→ **Exercise details**: Reproduce word for word the rows from the first one through the line containing "coordinates (1228, 344).", including that line.

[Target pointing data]
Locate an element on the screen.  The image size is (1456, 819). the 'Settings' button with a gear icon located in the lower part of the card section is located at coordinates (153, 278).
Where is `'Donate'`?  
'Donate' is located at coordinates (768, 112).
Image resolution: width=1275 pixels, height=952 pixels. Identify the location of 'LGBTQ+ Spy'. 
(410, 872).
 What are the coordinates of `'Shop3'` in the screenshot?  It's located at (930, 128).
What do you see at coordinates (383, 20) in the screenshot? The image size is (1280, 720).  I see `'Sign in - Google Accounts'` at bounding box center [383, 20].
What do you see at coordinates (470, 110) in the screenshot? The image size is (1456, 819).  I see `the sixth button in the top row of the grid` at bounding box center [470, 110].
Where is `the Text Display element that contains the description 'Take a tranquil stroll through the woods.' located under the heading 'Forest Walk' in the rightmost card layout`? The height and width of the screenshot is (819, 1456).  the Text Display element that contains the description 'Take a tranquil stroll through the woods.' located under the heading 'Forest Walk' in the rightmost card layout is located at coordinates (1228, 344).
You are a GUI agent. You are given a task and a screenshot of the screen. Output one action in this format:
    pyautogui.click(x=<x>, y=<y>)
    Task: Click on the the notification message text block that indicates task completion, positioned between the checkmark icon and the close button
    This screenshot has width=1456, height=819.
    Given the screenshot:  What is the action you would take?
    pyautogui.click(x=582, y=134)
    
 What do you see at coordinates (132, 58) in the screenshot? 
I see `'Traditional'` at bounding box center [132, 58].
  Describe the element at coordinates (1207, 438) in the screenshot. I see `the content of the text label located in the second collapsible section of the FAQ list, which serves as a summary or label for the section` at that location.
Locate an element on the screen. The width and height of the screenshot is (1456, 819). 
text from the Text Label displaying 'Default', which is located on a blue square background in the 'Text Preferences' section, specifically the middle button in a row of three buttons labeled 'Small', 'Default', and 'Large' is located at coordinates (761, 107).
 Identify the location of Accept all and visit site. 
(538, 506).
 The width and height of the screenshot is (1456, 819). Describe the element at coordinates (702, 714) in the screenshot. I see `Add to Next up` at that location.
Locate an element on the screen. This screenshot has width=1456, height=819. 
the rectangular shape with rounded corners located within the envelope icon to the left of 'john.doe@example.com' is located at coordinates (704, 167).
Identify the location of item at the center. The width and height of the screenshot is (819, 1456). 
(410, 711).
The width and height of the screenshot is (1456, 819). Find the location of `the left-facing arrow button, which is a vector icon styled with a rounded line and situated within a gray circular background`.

→ **Output below**:
Locate an element on the screen.  The image size is (1456, 819). the 'Settings' button with a gear icon located in the lower part of the card section is located at coordinates (153, 278).
Where is `'Donate'`?  
'Donate' is located at coordinates (768, 112).
Image resolution: width=1275 pixels, height=952 pixels. Identify the location of 'LGBTQ+ Spy'. 
(410, 872).
 What are the coordinates of `'Shop3'` in the screenshot?  It's located at (930, 128).
What do you see at coordinates (383, 20) in the screenshot? The image size is (1280, 720).  I see `'Sign in - Google Accounts'` at bounding box center [383, 20].
What do you see at coordinates (470, 110) in the screenshot? The image size is (1456, 819).  I see `the sixth button in the top row of the grid` at bounding box center [470, 110].
Where is `the Text Display element that contains the description 'Take a tranquil stroll through the woods.' located under the heading 'Forest Walk' in the rightmost card layout`? The height and width of the screenshot is (819, 1456).  the Text Display element that contains the description 'Take a tranquil stroll through the woods.' located under the heading 'Forest Walk' in the rightmost card layout is located at coordinates (1228, 344).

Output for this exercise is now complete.